*Goal of the exercise:* Rewrite the stretch of the issue about language and search from "Language and search" through "text across languages.", putting "difficulty" wherever "problem" appears.

*Excerpt to read:*
******

Skip to content

HTTPS clone URL

Subversion checkout URL

You can clone with HTTPS or Subversion.

Download ZIP

Loading…

Language and search (tsvector) #553

Open
mworrell opened this Issue · 19 comments

6 participants

@mworrell
Owner

We have a problem with searching text across languages.

The tsvector is calculated using the actual language of a text.
This give a problem when we are searching that text from another language.

This might show the problem directly:

(zotonic009prod@miffy)17> iolist_to_binary(mod_search:to_tsquery("monique den boer", z_context:set_language(nl, z:c(maxclass)))).
<<"monique & den & boer:*">>
(zotonic009prod@miffy)18> iolist_to_binary(mod_search:to_tsquery("monique den boer", z_context:set_language(en, z:c(maxclass)))).
<<"moniqu & den & boer:*">>

Depending on the mix of the indexing language and the search language we will find Monique or not.

******

*Records shown:*
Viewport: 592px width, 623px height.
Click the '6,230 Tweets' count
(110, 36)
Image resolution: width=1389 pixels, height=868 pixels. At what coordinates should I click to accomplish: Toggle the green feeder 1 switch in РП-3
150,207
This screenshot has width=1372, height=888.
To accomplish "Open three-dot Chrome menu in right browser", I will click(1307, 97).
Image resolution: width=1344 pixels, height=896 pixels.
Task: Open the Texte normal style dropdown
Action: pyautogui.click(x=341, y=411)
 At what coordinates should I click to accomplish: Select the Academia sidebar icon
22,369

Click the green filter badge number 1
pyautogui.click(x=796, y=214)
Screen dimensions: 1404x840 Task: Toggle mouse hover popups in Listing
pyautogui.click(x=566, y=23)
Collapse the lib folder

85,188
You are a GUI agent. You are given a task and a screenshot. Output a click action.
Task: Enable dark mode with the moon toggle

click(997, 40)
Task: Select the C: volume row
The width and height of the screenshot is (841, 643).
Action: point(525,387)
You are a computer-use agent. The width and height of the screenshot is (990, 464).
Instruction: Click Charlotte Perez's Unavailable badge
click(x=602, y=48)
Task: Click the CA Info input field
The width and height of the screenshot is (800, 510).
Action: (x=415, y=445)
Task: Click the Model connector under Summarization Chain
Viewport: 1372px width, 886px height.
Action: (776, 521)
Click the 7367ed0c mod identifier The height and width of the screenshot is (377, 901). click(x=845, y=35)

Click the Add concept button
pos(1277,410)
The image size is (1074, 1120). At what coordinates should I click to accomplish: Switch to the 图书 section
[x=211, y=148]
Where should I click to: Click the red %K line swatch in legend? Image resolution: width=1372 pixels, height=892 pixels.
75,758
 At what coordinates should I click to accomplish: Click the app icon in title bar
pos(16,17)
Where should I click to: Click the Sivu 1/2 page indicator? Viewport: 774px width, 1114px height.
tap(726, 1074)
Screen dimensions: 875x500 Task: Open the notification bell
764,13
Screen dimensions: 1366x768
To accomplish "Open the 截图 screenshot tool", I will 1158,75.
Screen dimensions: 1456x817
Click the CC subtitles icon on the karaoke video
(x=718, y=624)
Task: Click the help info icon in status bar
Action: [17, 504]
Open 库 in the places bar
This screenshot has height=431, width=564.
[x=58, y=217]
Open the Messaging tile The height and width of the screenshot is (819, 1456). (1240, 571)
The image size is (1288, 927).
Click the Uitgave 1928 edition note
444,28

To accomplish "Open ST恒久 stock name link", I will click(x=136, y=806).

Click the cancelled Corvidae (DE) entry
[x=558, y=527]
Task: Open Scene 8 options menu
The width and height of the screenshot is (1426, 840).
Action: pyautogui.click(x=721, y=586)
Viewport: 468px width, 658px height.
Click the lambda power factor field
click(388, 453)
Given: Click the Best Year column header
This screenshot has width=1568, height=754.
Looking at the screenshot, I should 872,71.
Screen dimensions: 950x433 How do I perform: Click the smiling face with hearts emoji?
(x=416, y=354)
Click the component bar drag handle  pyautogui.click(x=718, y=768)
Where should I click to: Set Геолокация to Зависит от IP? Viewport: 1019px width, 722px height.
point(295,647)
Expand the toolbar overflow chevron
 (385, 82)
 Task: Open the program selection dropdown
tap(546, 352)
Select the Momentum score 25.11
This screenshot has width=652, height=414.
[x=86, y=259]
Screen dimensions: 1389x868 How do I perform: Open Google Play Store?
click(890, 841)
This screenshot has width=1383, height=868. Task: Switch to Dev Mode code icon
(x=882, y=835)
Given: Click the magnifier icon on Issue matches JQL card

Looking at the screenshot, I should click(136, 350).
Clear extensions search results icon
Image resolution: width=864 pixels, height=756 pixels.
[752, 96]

******

*Result below:*
Language and search (tsvector) #553

Open
mworrell opened this Issue · 19 comments

6 participants

@mworrell
Owner

We have a difficulty with searching text across languages.